Looking at the material below, work out how many of its lines hold the string "computer". Give that figure alone.

• [INPUT]
=== Section Start ===
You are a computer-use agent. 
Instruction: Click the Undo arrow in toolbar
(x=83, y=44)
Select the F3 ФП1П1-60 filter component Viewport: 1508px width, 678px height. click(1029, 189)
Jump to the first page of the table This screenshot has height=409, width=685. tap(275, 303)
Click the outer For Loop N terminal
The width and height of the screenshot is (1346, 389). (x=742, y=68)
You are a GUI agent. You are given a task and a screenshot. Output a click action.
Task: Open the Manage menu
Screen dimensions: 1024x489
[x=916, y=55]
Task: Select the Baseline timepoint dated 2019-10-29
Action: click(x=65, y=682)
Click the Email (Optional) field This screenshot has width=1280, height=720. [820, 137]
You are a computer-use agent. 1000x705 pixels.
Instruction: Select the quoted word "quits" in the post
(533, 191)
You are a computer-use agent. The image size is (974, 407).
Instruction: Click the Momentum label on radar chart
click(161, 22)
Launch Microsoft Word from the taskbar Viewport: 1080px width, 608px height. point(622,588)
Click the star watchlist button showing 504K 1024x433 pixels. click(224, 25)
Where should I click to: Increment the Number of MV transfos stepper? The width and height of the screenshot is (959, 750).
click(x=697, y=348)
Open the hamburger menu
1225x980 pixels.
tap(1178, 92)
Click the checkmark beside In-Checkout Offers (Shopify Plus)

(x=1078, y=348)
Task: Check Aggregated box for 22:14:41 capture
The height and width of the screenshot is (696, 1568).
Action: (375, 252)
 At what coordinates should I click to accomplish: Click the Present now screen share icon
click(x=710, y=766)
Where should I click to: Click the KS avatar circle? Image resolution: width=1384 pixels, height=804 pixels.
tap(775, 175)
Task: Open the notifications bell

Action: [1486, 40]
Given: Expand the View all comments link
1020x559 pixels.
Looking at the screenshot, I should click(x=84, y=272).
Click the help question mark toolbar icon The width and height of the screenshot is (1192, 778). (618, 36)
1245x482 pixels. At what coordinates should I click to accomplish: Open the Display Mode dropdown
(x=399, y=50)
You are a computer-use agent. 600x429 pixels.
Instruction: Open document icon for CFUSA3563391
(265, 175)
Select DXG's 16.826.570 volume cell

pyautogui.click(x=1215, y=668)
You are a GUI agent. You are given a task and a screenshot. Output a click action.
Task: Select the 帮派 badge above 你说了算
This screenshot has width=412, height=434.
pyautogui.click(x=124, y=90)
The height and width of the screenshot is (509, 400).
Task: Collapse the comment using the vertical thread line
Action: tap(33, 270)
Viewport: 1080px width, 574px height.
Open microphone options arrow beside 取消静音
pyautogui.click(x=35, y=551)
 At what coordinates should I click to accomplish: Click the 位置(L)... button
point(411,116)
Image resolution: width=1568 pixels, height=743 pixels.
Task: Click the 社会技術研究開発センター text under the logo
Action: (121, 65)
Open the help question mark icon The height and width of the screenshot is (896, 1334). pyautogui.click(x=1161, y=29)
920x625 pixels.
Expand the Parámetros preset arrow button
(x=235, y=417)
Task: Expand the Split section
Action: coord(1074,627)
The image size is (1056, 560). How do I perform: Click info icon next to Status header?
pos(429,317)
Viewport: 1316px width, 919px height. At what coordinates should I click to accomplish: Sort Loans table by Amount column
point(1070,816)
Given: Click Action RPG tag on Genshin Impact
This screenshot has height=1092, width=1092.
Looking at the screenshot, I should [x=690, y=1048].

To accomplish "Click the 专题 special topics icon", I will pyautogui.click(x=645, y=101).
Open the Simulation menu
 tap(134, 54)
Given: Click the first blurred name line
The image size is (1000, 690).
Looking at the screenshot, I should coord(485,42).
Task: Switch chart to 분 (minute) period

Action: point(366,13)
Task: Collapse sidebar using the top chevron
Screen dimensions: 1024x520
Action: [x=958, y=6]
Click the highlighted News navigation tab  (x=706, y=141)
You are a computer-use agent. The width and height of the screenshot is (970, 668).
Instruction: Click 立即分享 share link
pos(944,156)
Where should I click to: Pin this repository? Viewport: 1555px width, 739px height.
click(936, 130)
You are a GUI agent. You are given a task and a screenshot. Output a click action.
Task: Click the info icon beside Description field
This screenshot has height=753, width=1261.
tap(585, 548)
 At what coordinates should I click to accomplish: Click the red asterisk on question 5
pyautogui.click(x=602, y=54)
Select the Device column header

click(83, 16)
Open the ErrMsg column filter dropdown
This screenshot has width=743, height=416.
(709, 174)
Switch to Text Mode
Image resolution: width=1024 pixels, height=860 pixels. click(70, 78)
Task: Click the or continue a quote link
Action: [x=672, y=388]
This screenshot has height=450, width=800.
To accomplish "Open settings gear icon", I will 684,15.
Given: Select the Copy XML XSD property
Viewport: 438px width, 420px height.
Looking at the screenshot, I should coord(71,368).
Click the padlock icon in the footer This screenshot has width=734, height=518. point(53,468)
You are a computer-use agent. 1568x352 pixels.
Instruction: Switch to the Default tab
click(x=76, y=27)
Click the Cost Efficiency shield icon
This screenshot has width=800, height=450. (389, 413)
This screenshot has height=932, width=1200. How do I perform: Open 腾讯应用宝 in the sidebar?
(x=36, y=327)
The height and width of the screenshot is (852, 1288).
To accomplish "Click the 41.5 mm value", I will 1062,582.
=== Section End ===
• [TASK RESULT]
6